2013年05月号 教育とは「教えて育つ」こと
ヨットが身に付いた
教育とは何か。文字通り、「教えて育てる」ことだと考えるのが一般的であろう。つまり学校においては、教員が生徒や学生に教え、教員が彼らを育てる、という理解だ。「教える」のも「育てる」のも教員である。
同じことを生徒や学生の側から見ると、「教わって育つ」ことになる。しかし本当に、人は教わると育つのだろうか。
「生涯学習」の重要性が説かれて久しい。「lifelong learning」の訳語であり、自発的な意思に基づき生涯を通じて行う学習を指す。「生涯教育」(lifelong education)と対をなす概念である。
では「学習」(learning)とは何だろうか。マックに付属の英英辞典には「learn」の定義として、「研究、経験ないし教わることによって、知識や技能を得たり身に付けること」とある。そう、learnとは経験からスキルを身に付けることなのだ。決して、受動的に情報を受け取り知識をためることではない。自ら身をもって実践する過程で、そのスキルが身に付いていくのである。
例えば、自転車に乗れるようになるためにはどうしたらいいか。100ページの「自転車乗り方マニュアル」を読破しても、いっこうに乗れるようにはならない。自転車の構造や倒れずに走れる物理的な仕組みをいくら知ったところで、自転車で走ることはできない。
唯一の方法は、実際に乗ってみることだ。中学1年の夏、YMCAが主催する「野尻学荘」というキャンプで、私が初めてヨット(ディンギー)にひとりで乗ったとき、指導者は「まずは乗ってこい」と送り出してくださった。事前に教わったのは、「沈」というヨットが倒れた場合の起こし方だけ。それ以外、彼は何も教えなかった。
私は大喜びでヨットに乗り、よろよろと沖に出た。岬を過ぎると強い横風にあおられ、案の定「沈」した。教わったとおりにセンターボードに体重をかけて起こし、ヨットによじのぼった。私のヨット人生の始まりである。毎日、セイリングしたあと、陸に上がってから、その日ヨットの上で抱いた膨大な疑問を、指導者たちに質問し、書物をひも解くことによって解決していったのだ。

提供リスト
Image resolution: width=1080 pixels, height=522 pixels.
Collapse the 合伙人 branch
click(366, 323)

---

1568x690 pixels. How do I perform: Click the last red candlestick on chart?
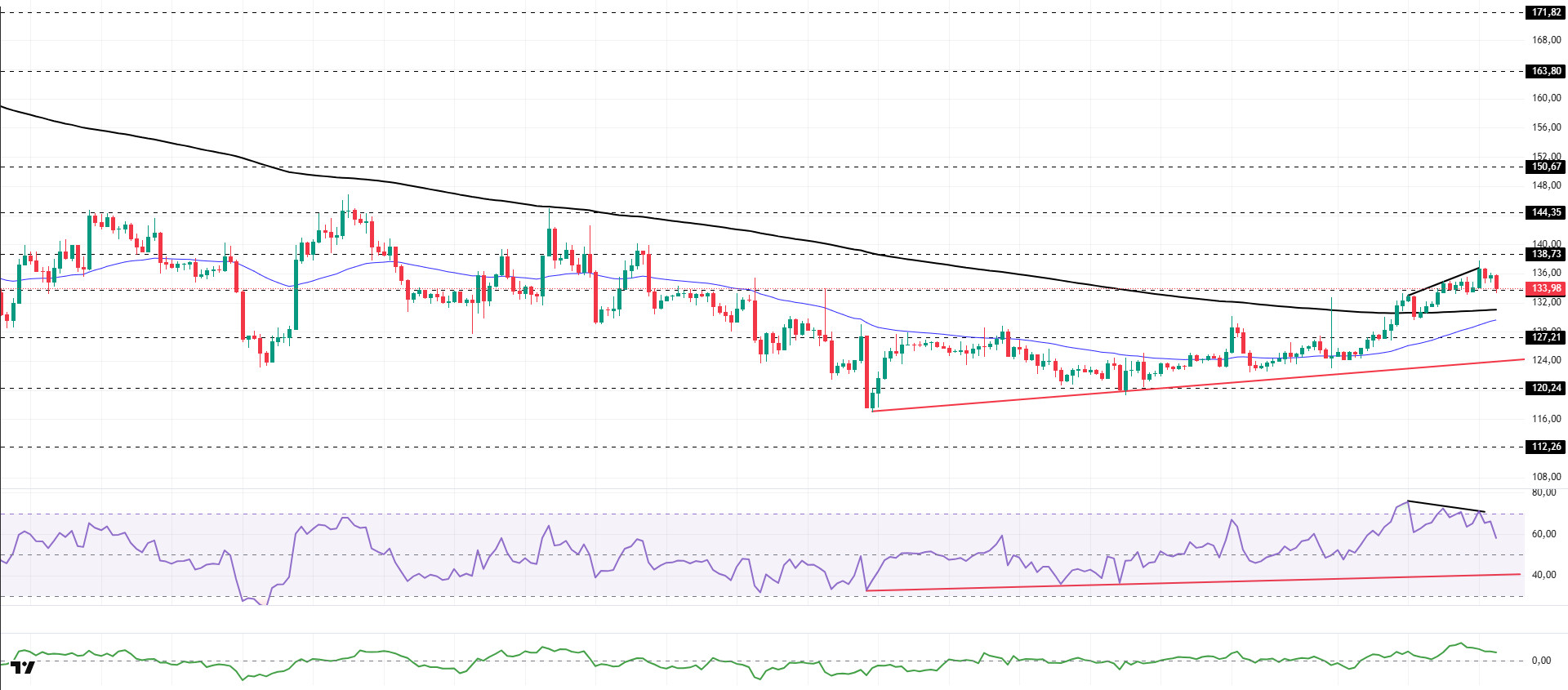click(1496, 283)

課題 1
出典で、マックに付属の英英辞典が「learn」の定義として挙げている、知識や技能を得るための手段をすべて書き出してください。
課題 2
出典から、「私は大喜びでヨットに乗り、よ」を含む箇所で始まり「によって解決していったのだ。」で終わる部分を、そのままの形で返してください。
課題 3
出典をもとに、次の問いに答えてください。
(a) 「生涯学習」は何という英語の訳語とされていますか。
(b) 100ページあっても読破して自転車に乗れるようにはならないとされているのは何ですか。
(c) 筆者が初めてヨットにひとりで乗ったのはいつですか。

期待される出力 1
研究、経験、教わること

期待される出力 2
私は大喜びでヨットに乗り、よろよろと沖に出た。岬を過ぎると強い横風にあおられ、案の定「沈」した。教わったとおりにセンターボードに体重をかけて起こし、ヨットによじのぼった。私のヨット人生の始まりである。毎日、セイリングしたあと、陸に上がってから、その日ヨットの上で抱いた膨大な疑問を、指導者たちに質問し、書物をひも解くことによって解決していったのだ。

期待される出力 3
(a) lifelong learning
(b) 「自転車乗り方マニュアル」
(c) 中学1年の夏